### WHAT YOU WILL DO
All lines from the entries below that contain the string "Advanced" should be copied out.

### RECORDS

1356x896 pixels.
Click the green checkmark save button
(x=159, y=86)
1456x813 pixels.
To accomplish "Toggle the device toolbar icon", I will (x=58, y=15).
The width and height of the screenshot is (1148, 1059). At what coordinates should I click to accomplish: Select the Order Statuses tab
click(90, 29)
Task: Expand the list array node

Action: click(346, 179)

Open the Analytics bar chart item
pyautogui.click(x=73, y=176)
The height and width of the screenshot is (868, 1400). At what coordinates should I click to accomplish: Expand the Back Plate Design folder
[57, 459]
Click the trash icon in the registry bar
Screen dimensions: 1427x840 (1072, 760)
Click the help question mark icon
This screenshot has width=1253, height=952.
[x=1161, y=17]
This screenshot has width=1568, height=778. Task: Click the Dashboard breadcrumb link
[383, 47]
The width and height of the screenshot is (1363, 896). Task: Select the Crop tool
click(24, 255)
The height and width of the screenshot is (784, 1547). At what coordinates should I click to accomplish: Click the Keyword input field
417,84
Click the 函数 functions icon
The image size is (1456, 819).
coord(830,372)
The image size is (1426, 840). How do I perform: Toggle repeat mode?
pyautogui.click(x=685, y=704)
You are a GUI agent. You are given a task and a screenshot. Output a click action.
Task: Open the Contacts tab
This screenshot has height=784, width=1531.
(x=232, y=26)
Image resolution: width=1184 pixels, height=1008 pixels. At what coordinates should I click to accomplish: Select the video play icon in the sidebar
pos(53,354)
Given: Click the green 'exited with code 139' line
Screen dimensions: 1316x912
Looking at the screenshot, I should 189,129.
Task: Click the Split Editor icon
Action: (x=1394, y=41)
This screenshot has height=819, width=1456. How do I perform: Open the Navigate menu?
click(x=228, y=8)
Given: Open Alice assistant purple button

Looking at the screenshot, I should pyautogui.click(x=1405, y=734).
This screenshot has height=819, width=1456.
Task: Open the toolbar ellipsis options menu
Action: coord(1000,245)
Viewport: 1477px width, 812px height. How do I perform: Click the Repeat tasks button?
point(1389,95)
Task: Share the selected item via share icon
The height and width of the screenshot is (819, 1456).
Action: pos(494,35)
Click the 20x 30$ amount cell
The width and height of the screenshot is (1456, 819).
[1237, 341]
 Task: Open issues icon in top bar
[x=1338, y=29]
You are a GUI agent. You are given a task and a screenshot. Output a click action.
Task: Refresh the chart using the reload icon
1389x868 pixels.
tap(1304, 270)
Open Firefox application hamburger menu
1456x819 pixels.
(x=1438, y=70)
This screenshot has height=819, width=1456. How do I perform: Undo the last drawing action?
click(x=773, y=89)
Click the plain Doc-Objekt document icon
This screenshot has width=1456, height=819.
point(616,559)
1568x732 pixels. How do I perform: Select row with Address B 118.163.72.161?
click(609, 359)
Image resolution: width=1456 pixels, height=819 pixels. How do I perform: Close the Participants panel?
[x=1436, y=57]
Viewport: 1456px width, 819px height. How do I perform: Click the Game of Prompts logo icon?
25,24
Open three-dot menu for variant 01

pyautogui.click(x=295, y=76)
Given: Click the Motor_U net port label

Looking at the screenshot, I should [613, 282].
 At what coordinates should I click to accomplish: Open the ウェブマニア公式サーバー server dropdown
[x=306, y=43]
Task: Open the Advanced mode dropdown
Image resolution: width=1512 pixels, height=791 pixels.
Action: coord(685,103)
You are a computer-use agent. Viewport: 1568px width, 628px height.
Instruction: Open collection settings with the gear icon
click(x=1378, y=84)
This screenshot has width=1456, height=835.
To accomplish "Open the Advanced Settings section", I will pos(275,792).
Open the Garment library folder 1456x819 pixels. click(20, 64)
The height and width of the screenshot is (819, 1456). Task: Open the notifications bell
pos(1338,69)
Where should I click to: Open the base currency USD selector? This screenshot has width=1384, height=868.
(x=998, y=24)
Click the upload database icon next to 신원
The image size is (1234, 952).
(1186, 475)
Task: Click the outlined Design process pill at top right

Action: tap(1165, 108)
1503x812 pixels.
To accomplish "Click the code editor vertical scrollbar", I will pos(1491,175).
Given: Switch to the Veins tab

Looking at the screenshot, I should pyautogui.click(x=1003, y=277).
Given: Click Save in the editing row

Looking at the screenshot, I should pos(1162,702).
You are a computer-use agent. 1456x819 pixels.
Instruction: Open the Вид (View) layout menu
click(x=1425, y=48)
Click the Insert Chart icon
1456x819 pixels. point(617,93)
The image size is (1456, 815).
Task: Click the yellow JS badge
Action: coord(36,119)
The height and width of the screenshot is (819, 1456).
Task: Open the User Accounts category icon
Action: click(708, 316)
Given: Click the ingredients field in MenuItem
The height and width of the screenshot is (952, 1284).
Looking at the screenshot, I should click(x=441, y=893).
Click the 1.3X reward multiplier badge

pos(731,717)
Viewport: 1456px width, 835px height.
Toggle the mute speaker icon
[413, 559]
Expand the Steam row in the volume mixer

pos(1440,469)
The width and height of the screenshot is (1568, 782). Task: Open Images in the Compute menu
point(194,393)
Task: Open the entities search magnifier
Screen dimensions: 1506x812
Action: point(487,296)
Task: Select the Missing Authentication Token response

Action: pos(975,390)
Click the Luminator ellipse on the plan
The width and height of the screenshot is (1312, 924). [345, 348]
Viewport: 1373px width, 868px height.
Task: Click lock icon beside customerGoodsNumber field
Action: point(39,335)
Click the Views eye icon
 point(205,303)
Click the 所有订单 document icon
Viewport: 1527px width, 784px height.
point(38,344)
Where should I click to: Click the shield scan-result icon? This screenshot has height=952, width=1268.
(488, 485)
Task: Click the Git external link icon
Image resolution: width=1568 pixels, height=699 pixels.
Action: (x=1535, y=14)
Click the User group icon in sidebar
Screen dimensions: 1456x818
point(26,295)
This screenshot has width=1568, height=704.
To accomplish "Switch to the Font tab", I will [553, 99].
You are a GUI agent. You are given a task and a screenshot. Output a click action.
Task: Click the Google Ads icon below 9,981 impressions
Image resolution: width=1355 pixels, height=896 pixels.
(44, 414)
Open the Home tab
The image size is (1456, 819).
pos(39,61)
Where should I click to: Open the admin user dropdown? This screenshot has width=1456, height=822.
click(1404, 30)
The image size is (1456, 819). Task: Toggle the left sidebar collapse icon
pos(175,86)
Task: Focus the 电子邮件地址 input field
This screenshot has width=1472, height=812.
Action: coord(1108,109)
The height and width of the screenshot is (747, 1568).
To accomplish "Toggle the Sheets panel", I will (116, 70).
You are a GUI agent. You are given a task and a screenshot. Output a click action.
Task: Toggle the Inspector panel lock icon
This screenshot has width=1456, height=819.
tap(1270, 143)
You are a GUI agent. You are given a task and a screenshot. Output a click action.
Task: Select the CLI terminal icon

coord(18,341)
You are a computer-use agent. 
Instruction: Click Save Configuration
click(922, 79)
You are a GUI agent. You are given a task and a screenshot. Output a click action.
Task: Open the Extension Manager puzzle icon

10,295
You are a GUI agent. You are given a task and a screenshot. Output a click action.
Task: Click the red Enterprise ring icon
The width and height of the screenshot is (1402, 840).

### PROBLEM SOLUTION
Task: Open the Advanced mode dropdown
To accomplish "Open the Advanced Settings section", I will pos(275,792).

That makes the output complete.